Thursday, 20 August 2015


After Pettman's Beach we drove through the rain and along wet, gravel roads to Glasshouse. Highlight birds there were an Eastern Whipbird fully out in the open after an hour's calling in the bushes all around us, an overflying White-bellied Sea-eagle and a pair of Australian Pied Oystercatchers.

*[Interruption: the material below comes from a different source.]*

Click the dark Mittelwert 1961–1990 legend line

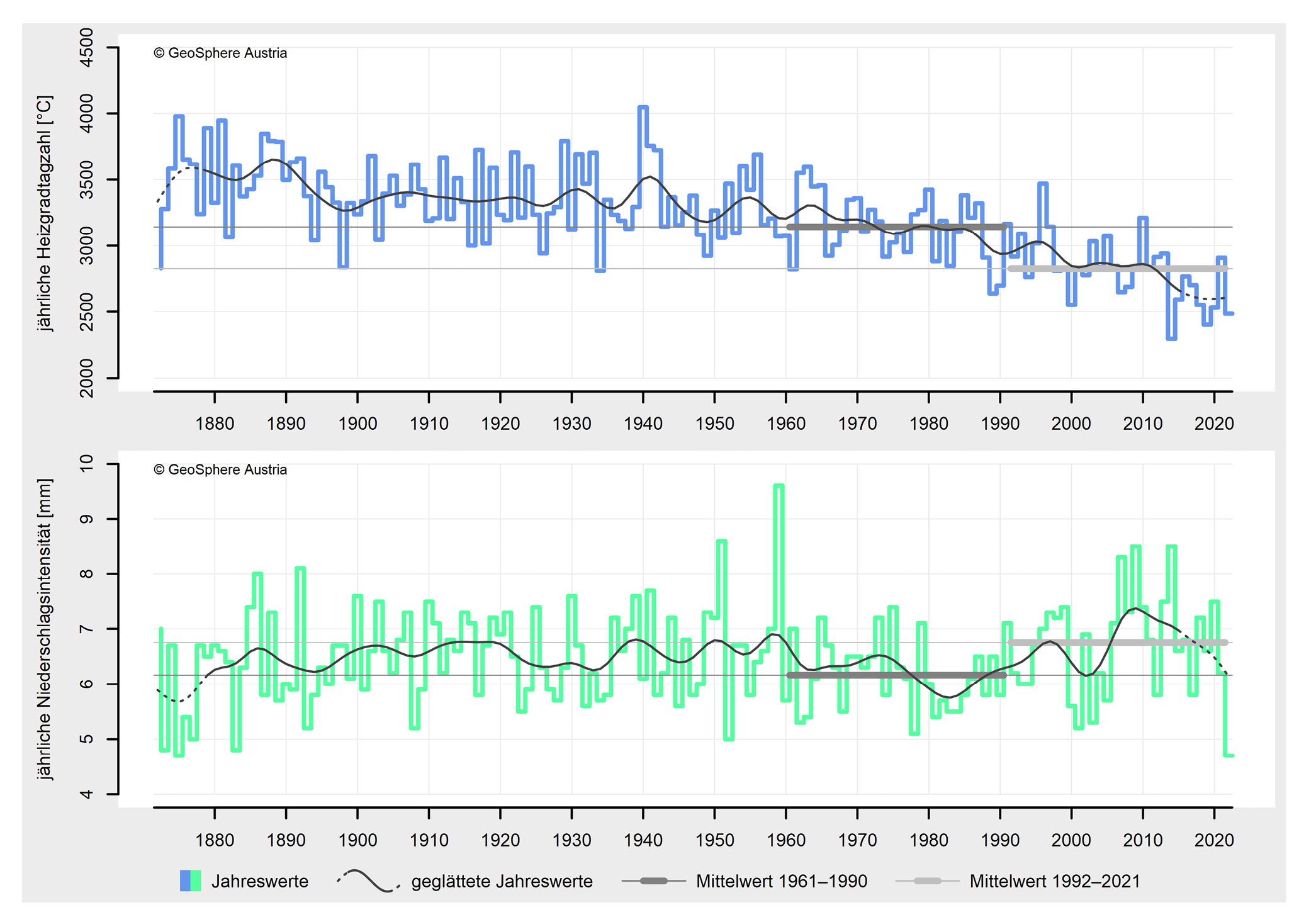[653, 881]
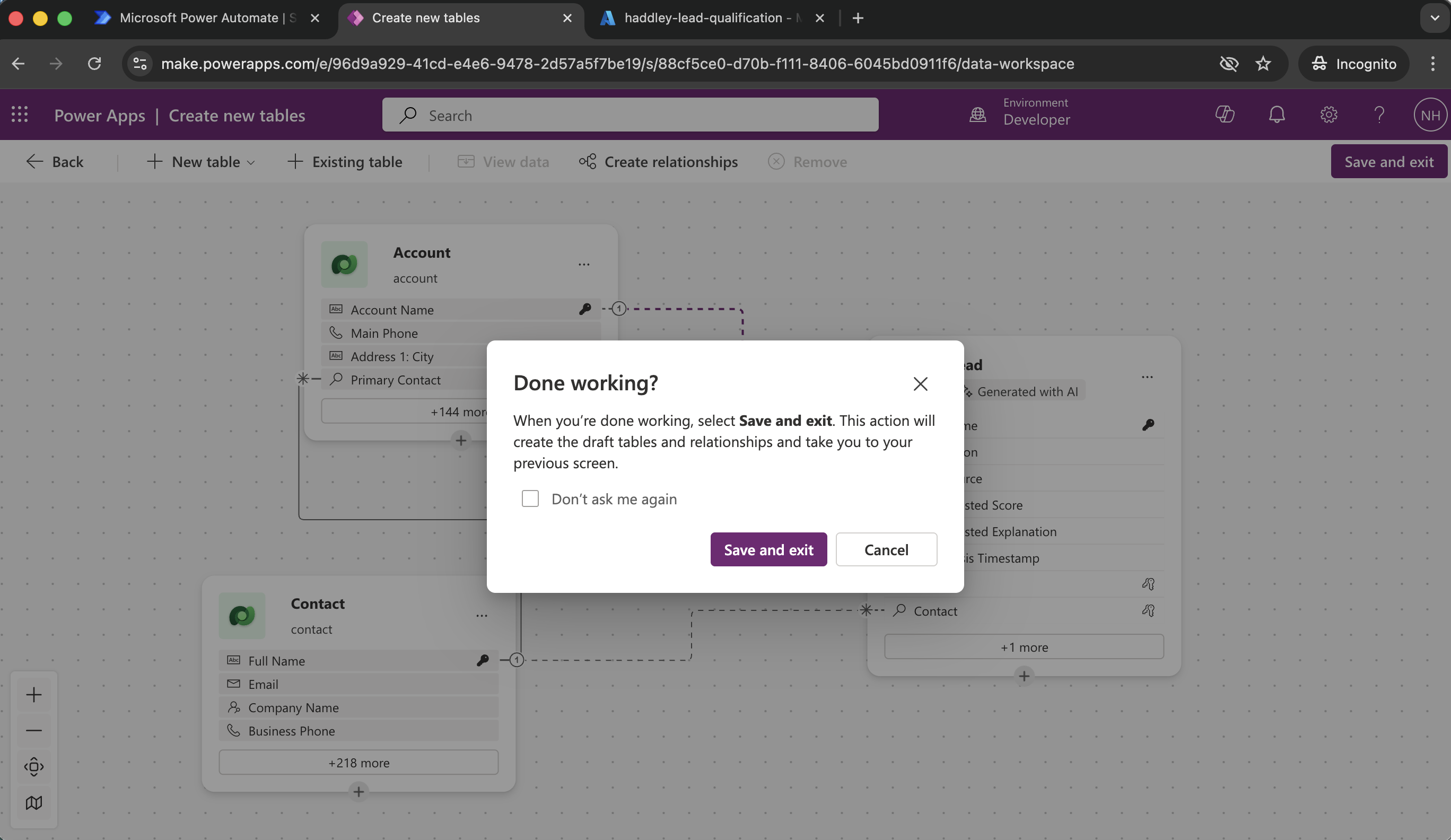Toggle the browser bookmark star
The width and height of the screenshot is (1451, 840).
(x=1263, y=63)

The whipbird flew out onto a branch towards the end of our visit and, once again, my camera settings were wrong on all accounts. I had just been taking pictures of the WBSE using a custom function setting on the Canon 5D allowing lots of overexposure for a dark bird against a cloudy/blue background. Forgot to change it back to my usual shutter priority mode. The images were grossly underexposed [work that out if you can] and the pic below is a big effort in Photoshop. A good advert for taking images in raw.
Eastern Whipbird Psophodes olivaceus
Over the morning we saw either the same WBSE several times OR several WBSEs. Either way, it is always a thrill to see them. Gippsland seems to be a bit of a hot-spot for this bird which is becoming scarcer.
White-bellied Sea-eagle Haliaeetus leucogaster
A pair of Australian Pied Oystercatchers were spotted quietly feeding on the mudflats of the very recently drained Lake Tyers. Just 10 days ago, the barrier succumbed to the very high level of water in the lake and burst through to the ocean leaving behind lots of mud flats. And the migratory waders will be arriving soon. Propitious! Chris Healey used the scope to observe that each APO had a leg flag with a unique ID which was recorded and the relevant database will be informed allowing us to know when and where these birds were tagged. POs are usually fairly wary birds so I snuck up on them using all available cover but I was still a bit too far away so just started quietly walking towards them across the mud flats which were firm enough to support me.

I got to within 20 metres of them. I also spotted a "baby Oystercatcher" with them. See the third image.
Australian Pied Oystercatcher Haematopus longirostris -- 3D
62 at the back
Not a young one of course but a Magpie-lark sharing a food source.
Magic. Correct settings and be there!